As exportações portuguesas têm mantido um comportamento positivo; Relativamente ao conjunto de 2013, aumentaram 4,6%, e se compararmos dezembro de 2013 com dezembro de 2102 cresceram 8%. Boas notícias também, de novo misturadas com um abrandamento face ao que se verificou em 2012, e em dezembro face ao mês anterior. Este comportamento na globalidade positivo deve-se a diminuição dos salários, a um acréscimo da produtividade, a uma melhoria na qualidade percecionada pelos clientes, a uma maior diferenciação dos produtos, a estratégias melhor definidas, a melhorias tecnológicas? A resposta a esta questão é fundamental, já que a competitividade baseada fundamentalmente na quebra salarial é insustentável no quadro globalizado em que vivemos; a esse nível, nunca seremos mais competitivos que a China ou a Índia, por exemplo.

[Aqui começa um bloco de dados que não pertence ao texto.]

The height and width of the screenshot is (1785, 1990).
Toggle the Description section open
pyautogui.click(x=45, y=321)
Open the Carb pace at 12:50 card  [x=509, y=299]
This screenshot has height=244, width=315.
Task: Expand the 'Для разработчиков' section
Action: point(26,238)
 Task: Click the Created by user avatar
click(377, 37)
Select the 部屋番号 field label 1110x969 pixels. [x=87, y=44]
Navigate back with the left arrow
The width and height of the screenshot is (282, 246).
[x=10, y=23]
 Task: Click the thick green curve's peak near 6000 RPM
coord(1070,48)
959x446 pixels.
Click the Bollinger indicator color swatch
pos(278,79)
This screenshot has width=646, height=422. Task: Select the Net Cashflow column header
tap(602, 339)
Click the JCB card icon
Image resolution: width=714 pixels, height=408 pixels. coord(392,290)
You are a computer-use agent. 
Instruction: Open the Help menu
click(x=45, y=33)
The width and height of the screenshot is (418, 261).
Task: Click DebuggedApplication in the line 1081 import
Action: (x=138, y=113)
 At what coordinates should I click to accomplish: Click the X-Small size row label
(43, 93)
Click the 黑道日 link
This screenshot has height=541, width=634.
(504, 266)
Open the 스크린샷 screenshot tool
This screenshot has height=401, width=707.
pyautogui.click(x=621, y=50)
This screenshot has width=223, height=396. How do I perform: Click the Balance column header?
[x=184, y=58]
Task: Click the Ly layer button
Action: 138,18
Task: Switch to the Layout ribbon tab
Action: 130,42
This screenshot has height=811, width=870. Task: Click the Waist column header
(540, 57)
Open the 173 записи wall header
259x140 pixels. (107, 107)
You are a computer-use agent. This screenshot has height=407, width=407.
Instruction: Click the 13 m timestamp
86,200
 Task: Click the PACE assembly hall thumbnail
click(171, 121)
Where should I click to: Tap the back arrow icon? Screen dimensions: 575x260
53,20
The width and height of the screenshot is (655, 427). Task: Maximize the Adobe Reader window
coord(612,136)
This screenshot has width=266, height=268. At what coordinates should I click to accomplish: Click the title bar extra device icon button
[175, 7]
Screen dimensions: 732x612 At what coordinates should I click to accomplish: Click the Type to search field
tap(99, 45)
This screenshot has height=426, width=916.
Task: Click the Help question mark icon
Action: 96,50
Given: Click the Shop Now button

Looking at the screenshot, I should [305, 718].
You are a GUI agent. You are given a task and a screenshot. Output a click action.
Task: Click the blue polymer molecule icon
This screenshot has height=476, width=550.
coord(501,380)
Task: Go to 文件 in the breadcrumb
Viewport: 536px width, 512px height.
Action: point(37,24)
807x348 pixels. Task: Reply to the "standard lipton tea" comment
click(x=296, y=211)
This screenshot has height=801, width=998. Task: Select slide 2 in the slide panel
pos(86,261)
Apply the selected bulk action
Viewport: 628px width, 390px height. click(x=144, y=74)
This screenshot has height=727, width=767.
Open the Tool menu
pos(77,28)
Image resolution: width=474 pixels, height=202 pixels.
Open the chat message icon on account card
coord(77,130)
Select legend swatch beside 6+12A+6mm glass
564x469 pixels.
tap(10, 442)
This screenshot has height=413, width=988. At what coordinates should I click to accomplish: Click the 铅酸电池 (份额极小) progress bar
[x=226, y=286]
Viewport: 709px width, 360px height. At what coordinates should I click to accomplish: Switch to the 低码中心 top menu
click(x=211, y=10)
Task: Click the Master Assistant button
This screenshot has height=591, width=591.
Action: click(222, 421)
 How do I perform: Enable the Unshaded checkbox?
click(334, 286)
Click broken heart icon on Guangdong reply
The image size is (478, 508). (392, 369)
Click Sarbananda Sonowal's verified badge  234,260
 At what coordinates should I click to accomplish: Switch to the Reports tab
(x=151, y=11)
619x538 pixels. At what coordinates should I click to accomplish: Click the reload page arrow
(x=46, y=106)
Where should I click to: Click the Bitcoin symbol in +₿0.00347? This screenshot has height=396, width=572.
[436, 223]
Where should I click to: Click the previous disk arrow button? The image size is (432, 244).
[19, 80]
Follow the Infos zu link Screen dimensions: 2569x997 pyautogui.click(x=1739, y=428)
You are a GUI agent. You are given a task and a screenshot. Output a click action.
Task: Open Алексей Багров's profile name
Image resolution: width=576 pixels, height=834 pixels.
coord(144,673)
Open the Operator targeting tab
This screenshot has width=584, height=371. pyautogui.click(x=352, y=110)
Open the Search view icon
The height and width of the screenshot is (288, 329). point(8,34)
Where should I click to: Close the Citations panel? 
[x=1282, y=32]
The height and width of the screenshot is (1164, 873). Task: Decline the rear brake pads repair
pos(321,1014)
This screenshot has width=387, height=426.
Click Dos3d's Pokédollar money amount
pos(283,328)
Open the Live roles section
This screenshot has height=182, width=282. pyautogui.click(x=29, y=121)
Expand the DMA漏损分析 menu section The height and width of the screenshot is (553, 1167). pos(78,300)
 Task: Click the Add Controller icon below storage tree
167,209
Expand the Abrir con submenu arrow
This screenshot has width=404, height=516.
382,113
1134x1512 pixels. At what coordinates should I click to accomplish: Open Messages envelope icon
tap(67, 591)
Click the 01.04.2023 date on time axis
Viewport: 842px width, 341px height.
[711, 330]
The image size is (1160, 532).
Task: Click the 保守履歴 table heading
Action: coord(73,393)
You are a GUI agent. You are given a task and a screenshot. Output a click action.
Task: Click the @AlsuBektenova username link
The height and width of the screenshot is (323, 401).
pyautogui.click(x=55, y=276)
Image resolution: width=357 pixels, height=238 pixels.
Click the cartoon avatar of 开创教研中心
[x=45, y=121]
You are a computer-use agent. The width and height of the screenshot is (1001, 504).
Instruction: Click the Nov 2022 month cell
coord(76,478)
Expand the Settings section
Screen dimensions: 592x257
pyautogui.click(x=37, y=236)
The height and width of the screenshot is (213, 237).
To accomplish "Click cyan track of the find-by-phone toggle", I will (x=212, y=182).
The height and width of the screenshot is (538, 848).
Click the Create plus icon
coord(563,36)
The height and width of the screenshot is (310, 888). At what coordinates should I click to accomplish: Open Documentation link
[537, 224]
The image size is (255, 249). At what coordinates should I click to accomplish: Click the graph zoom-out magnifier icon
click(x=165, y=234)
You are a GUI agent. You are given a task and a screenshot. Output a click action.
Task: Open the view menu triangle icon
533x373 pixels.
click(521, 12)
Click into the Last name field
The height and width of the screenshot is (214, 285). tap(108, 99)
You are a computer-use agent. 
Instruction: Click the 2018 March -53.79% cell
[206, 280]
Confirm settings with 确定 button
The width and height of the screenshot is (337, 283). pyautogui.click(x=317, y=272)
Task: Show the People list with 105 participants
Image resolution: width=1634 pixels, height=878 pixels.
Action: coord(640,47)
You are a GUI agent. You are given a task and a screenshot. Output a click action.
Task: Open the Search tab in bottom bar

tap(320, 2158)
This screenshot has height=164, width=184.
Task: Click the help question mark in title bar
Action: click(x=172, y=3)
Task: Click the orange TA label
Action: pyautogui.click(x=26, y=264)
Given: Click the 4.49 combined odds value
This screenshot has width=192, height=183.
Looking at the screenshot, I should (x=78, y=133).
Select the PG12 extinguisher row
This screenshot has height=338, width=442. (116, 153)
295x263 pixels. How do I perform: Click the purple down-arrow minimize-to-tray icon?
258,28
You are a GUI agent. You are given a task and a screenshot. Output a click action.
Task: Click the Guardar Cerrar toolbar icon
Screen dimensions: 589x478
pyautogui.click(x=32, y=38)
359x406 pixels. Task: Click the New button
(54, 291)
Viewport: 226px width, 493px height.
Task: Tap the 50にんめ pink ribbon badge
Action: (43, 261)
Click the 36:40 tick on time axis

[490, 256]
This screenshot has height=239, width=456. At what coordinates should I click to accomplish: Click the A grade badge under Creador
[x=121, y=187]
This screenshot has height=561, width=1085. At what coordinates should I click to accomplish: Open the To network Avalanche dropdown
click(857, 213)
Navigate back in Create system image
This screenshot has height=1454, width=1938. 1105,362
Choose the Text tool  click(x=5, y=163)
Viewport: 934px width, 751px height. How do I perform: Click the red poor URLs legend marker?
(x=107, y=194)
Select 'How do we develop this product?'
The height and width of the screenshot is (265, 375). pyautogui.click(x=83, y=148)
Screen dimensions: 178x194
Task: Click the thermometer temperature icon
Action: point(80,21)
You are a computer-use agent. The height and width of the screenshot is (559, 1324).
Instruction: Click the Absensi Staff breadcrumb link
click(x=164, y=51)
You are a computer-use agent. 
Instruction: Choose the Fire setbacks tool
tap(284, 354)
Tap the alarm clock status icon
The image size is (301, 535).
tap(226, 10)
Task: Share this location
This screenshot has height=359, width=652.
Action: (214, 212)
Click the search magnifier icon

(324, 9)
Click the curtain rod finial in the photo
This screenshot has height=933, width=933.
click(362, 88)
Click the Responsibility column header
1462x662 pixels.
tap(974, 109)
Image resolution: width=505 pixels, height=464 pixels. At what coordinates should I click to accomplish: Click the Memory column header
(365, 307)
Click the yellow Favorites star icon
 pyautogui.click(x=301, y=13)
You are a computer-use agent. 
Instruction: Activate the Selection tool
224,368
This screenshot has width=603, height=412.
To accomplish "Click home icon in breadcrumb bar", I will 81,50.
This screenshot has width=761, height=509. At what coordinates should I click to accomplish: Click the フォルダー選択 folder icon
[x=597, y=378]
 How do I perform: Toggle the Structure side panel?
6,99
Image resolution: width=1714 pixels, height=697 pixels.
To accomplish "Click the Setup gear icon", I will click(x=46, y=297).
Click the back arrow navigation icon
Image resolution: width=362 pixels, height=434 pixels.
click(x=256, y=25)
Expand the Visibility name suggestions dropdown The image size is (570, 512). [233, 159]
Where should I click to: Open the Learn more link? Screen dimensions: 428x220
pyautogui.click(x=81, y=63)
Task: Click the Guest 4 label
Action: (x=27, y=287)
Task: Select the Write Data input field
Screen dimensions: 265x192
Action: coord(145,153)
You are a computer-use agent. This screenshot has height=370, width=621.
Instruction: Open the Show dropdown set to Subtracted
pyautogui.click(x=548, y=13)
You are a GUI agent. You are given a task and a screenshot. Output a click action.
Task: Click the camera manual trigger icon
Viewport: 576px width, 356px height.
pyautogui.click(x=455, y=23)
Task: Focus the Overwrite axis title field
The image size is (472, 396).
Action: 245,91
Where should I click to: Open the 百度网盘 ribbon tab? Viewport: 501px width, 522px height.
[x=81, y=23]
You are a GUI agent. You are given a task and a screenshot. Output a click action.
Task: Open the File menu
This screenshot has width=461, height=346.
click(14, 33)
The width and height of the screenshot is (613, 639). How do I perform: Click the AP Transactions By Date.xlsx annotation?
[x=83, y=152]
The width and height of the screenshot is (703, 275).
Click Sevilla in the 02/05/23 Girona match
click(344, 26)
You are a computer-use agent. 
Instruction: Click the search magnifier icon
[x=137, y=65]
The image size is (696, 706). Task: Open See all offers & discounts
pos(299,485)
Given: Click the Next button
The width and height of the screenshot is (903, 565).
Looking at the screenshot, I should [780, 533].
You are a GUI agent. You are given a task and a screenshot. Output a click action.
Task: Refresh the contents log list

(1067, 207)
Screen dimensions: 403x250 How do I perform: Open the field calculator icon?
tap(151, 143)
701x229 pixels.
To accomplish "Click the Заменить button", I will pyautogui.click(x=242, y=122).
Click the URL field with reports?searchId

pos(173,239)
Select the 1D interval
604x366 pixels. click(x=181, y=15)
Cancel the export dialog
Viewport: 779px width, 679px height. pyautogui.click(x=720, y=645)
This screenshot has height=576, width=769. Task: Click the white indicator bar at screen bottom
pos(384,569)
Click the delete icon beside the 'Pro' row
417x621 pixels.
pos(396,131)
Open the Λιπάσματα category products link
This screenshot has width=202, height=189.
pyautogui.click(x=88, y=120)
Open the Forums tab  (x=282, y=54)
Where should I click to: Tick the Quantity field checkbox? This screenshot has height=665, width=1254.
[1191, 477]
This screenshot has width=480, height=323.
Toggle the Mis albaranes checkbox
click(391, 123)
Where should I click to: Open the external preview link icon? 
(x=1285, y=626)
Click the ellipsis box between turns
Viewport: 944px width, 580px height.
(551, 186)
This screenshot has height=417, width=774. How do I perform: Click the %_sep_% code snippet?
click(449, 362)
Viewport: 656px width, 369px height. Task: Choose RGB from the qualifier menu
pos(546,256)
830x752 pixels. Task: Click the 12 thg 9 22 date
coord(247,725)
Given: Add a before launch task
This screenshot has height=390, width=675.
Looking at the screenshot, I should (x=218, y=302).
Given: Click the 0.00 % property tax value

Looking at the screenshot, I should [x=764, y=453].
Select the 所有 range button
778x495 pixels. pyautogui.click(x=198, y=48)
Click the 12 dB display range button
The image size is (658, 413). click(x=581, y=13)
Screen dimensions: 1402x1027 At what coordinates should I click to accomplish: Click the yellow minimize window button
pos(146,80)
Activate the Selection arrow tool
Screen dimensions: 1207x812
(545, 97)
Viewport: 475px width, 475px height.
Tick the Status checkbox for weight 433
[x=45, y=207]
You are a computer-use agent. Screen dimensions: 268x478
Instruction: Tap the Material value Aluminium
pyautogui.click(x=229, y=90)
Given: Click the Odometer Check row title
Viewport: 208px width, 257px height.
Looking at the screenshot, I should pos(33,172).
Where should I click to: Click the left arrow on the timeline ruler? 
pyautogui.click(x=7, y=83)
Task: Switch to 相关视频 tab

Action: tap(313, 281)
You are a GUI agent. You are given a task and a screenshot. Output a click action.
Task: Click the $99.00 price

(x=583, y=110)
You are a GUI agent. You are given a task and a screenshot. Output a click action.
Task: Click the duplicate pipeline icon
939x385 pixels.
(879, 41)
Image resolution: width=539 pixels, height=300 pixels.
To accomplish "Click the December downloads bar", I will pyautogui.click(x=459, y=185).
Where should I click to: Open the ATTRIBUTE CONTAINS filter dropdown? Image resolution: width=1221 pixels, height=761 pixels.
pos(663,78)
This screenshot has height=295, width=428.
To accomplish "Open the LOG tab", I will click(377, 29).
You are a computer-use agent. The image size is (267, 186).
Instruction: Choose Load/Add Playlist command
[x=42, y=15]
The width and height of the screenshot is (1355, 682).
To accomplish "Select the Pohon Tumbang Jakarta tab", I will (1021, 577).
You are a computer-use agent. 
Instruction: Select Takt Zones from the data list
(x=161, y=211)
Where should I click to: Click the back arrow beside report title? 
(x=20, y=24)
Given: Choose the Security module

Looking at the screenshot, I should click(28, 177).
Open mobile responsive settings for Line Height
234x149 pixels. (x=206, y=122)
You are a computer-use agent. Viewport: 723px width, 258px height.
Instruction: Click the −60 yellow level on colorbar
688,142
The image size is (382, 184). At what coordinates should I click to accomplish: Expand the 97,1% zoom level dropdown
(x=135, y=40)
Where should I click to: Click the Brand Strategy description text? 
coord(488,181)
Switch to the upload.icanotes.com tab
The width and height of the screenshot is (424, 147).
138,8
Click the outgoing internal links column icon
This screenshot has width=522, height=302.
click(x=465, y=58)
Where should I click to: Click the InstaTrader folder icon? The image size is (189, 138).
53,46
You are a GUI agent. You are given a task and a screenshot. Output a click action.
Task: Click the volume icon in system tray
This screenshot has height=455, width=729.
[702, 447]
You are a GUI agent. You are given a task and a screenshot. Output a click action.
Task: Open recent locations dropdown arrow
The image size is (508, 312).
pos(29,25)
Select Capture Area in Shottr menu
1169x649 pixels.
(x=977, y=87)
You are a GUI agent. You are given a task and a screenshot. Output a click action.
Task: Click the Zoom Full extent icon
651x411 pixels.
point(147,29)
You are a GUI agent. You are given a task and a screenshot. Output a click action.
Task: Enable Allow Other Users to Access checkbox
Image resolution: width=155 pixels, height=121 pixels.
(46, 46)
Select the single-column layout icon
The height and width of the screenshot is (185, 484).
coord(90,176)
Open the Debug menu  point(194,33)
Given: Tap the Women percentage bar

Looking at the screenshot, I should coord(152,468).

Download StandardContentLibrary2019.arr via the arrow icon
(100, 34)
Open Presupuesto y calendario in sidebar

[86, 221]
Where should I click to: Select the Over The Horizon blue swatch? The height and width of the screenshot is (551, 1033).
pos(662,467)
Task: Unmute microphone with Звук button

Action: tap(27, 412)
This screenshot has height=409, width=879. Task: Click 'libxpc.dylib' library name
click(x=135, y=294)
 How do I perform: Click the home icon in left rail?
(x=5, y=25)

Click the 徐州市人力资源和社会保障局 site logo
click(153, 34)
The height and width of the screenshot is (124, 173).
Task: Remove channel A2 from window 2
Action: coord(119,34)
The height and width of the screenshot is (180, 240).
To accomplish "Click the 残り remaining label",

De resto, alguns trabalhos recentes mostram que os salários reais na indústria aumentaram menos que a produtividade - e isso sim são boas notícias . Significa que o impacto da maior qualificação dos recursos humanos está a resultar, significa também que existe margem para que se possam oferecer novos, mais empregos.
A ultima tranche da troika, recebida mesmo por estes dias, vem novamente com a recomendação de uma exigência de flexibilizar o mercado de trabalho. Mas de facto, não é necessário, porque em Portugal ele é flexível na medida em que está muito segmentado. Os novos empregos criados, normalmente com contratos a prazo, apresentam salários, em média, inferiores aos já existentes, para trabalhadores com relações contratuais permanentes. Como se fossem dois mundos. Estes novos trabalhadores tenderão a manter relações contratuais instáveis e a manter também níveis salariais mais baixos ao longo da sua vida profissional. Isto está estudado, e não se verifica apenas em Portugal, como mostra um estudo da OCDE de 2012; quanto maior a proteção dada ao emprego maior será a probabilidade de ocorrer. E justifica também que os empregadores tenderão a oferecer menos empregos do que poderiam (e deveriam fazer para aumentar os lucros). Logo, a taxa de desemprego vai evoluindo muito lentamente, e os potenciais novos trabalhadores tornam-se também mais resistentes a aceitarem as ofertas porque os salários são mais baixos e a incerteza mais elevada do que gostariam, e portanto optam muitas vezes por se manterem fora do mercado ou emigrarem. Complicado.